Employees: The Competitive Advantage

I was recently having a discussion with a friend of mine, where he mentioned that he would love to work for Google. Upon asking why, I was simply pointed to an online article published by CNNMoney, “100 Best Companies to Work For.” Of course, this piqued my interest and I began wondering what made these companies so special. I started browsing the list, randomly clicking on companies to see what they offered. By the time I got to Google (which was number four on the list), I understood why my friend was interested. They offered everything from climbing walls, to free laundry, and even free food for their employees. I also noticed that their profits were up quite a bit. I closed that screen and clicked on another company also reporting profits. Then I clicked on another company and another. Each company was like the last-they were reporting profits. I began to wonder if there was a correlation and started to research the subject.

From 1938-1960 Sears, Roebuck and Company conducted a study on employee attitudes. Over the 22 year span, Sears surveyed thousands of their employees to determine their feelings towards the company. The findings were significant. During the studies, researchers were able to track how an improvement in employee attitudes led to an increase in customer satisfaction, which ultimately led to an increase in revenue.

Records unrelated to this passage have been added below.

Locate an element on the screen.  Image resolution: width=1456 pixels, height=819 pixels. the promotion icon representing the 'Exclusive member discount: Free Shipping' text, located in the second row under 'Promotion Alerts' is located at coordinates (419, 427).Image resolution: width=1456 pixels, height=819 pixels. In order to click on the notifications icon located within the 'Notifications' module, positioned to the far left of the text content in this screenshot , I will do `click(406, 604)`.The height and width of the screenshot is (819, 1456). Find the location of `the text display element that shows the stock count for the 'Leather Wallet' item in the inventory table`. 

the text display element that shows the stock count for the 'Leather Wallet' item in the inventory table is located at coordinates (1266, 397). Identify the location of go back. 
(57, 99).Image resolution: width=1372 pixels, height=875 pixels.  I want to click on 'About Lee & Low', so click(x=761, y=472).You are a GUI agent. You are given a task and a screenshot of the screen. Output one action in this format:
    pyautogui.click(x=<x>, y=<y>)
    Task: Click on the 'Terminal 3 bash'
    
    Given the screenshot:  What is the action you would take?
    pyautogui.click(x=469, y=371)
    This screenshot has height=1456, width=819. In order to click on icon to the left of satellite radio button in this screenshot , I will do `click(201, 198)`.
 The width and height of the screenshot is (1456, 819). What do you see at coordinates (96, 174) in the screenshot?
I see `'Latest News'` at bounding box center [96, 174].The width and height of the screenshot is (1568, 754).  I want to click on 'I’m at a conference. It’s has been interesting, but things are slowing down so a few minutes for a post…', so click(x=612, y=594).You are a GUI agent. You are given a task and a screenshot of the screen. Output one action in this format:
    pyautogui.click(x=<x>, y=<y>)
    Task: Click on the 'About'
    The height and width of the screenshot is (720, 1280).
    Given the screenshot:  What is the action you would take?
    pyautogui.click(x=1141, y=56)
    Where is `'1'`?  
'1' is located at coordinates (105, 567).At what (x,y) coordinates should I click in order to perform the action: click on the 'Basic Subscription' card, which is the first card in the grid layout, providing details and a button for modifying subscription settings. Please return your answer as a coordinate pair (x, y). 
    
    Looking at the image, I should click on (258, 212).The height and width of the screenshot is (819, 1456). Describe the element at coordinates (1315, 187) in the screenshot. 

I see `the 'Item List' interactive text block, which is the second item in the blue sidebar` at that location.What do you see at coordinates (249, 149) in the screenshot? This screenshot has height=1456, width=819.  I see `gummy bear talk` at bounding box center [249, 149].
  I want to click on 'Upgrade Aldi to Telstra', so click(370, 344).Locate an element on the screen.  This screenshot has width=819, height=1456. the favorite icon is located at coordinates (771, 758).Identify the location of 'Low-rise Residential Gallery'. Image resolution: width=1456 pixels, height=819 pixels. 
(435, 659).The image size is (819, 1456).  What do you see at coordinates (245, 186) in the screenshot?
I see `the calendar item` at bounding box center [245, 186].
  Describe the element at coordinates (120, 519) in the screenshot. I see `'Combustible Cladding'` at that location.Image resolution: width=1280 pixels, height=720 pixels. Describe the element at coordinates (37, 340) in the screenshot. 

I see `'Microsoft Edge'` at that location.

These findings and more were laid out in an article written by Caterina Bulgarella and published by GuideStar Research in 2005. GuideStar is a research and consulting firm that helps businesses build better relationships with their customers. In the article, which details other studies that were conducted on the same subject matter, Bulgarella also goes on to offer strategic steps and advice that companies can utilize. “Satisfied employees have high energy and willingness to give good service; at a very minimum, they can deliver a more positive perception of the service/product provided,” states Bulgarella. “Satisfied employees are empowered employees; in other words, they have the resources, training, and responsibilities to understand and serve customer needs and demands.”

If you cross-reference the “top 100 places to work” with another list, “the most profitable companies” (CNN Money), you can actually see some company names repeated in each list (Microsoft, Google, American Express). Does this mean that happy employees are the direct cause of a profitable business? No. But as I mentioned earlier, there is enough evidence for a significant correlation.

In Bulgarella’s conclusion, she lists several strategic steps to guarantee employee satisfaction, but one more than any other really stood out to me: “View employees as the primary source of competitive advantage.” The employee is a company’s main point of contact when dealing with customers. They create experiences and relationships that leave lasting impressions. Having quality products and fair pricing is key to any businesses success, but I feel like there is enough evidence to show that a satisfied employee can be another important factor in order to achieve a competitive advantage.

What do you think? Do you feel that happy employees can lead to a better bottom line?